# GraphFrames Basics

Examples of how to use GraphFrames for basic queries, motif finding, and general graph algorithms.

## Basic setup

GraphFrames is a package for Apache Spark which provides DataFrame-based Graphs. It provides high-level APIs in Scala, Java, and Python. It aims to provide both the functionality of GraphX and extended functionality taking advantage of Spark DataFrames. This extended functionality includes motif finding, DataFrame-based serialization, and highly expressive graph queries.

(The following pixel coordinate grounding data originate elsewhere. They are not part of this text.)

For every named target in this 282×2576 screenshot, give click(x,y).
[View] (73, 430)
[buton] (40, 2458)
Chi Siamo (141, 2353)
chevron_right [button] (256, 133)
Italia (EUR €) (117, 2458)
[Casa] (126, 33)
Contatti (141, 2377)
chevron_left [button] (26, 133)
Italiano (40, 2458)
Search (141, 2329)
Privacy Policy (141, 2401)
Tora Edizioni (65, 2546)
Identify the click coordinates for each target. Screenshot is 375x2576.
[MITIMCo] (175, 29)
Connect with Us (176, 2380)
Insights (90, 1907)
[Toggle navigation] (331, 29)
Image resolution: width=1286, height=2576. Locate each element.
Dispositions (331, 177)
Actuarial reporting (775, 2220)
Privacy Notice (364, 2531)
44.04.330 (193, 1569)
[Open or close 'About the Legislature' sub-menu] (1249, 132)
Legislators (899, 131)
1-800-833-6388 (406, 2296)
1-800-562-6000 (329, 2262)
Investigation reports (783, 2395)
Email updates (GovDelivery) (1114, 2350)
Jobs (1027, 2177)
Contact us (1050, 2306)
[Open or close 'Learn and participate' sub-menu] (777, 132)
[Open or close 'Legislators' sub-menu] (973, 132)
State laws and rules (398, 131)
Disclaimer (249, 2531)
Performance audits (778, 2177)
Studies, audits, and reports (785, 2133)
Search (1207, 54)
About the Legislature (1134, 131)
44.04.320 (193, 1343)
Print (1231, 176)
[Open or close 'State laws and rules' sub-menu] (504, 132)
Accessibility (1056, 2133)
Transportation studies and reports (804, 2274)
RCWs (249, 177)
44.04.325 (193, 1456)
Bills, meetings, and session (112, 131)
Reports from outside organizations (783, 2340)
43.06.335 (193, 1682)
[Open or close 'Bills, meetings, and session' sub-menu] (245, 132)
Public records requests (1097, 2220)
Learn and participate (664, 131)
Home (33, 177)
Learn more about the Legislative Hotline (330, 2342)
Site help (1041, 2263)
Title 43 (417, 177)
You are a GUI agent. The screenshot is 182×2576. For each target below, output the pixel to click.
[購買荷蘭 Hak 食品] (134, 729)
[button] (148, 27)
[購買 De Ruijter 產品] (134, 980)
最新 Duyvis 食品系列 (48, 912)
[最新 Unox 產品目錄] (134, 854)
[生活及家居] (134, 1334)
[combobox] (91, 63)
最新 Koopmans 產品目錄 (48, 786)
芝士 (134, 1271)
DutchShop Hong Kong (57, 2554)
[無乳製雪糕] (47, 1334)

In order to be able to use this API, we need to first import the python modules. This assumes the GraphFrames Spark package has been already configured correctly to run with this notebook.

In [None]:
import pyspark
from pyspark.context import SparkContext
from pyspark.sql import SparkSession, SQLContext
from pyspark.sql.functions import regexp_replace
from pyspark.sql.types import *
from graphframes import *

## Preparing the data

Graph consist of set of vertices set of edges. These has to be provided as data frames.

In [None]:
n_schema = StructType([StructField("id", LongType()), StructField("sex", StringType())])
n_nodes = [[0, "m"], [1, "f"], [2, "m"], [3, "m"], [4, "m"], [5, "f"], [6, "m"], [7, "f"], [8, "m"], [9, "f"]]

e_schema = StructType([StructField("src", LongType()), StructField("dst", LongType())])
n_edges = [[1,2], [2,3], [3,1], [3,4], [4,2], [2,4], [9, 1], [8, 1], [7, 1], [6, 5], [9, 0], [0,1]]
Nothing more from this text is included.